***** Recorded information *****

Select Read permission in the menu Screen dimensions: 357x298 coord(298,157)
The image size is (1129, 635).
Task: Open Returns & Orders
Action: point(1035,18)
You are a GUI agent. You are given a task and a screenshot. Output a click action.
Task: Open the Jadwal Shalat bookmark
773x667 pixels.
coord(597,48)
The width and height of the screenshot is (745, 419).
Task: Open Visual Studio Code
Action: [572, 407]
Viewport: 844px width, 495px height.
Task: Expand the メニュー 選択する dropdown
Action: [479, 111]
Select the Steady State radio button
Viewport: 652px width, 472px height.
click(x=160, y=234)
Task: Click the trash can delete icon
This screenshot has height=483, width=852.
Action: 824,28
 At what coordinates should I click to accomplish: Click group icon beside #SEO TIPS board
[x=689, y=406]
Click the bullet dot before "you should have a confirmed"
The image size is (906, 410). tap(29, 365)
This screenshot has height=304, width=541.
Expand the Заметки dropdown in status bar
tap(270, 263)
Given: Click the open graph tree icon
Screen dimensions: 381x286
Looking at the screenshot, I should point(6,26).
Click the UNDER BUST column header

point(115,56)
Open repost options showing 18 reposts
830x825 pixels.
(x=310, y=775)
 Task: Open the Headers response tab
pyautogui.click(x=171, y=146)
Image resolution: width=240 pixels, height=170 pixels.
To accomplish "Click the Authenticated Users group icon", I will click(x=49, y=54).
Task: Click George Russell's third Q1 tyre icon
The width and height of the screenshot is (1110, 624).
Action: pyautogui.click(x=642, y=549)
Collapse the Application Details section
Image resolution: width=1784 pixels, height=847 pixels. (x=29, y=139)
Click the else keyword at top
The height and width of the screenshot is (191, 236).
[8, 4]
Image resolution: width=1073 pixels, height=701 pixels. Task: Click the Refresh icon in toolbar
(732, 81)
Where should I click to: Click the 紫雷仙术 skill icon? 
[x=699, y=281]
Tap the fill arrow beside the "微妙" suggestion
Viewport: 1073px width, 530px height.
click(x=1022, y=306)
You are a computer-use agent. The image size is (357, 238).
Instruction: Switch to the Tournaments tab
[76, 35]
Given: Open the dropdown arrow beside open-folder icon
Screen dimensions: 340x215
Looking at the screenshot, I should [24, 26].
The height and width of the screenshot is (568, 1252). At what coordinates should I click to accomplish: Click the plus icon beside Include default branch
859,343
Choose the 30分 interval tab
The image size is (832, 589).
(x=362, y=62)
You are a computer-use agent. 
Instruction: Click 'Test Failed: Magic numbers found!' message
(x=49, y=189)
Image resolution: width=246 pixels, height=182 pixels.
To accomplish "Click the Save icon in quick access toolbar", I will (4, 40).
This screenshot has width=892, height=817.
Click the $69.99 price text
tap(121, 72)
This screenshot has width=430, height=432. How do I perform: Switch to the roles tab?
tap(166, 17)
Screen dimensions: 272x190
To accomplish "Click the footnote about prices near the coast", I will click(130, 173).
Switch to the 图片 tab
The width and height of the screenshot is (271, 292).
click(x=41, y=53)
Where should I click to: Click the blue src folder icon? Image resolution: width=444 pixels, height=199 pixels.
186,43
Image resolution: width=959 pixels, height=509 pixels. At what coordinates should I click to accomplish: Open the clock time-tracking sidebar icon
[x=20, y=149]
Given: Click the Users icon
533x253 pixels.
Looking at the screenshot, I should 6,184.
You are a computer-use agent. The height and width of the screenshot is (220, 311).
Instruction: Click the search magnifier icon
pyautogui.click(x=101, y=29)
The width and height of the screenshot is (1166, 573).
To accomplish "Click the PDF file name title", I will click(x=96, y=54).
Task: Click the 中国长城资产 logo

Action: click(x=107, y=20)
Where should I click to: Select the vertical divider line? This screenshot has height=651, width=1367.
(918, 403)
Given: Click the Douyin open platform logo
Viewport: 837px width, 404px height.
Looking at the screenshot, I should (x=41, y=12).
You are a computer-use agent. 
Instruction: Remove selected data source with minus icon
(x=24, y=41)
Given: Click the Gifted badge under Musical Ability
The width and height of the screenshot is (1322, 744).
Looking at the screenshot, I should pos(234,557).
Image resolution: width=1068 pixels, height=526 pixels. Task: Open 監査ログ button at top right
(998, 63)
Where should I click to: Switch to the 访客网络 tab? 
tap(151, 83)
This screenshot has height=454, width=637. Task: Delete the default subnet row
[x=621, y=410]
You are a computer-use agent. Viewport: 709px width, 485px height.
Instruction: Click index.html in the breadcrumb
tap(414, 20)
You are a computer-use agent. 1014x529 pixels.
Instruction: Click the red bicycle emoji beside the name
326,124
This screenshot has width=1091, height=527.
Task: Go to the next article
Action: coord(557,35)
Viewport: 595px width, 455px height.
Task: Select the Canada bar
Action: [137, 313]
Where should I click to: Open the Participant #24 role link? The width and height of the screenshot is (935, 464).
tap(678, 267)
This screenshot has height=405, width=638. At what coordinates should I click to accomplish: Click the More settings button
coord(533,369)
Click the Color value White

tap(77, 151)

*****

Out of the data above, set down the lines from the one with "The width and height of the screenshot is (1166, 573)." to the one with "Given: Click the Gifted", both included, exactly as written and with no additions.

The width and height of the screenshot is (1166, 573).
To accomplish "Click the PDF file name title", I will click(x=96, y=54).
Task: Click the 中国长城资产 logo

Action: click(x=107, y=20)
Where should I click to: Select the vertical divider line? This screenshot has height=651, width=1367.
(918, 403)
Given: Click the Douyin open platform logo
Viewport: 837px width, 404px height.
Looking at the screenshot, I should (x=41, y=12).
You are a computer-use agent. 
Instruction: Remove selected data source with minus icon
(x=24, y=41)
Given: Click the Gifted badge under Musical Ability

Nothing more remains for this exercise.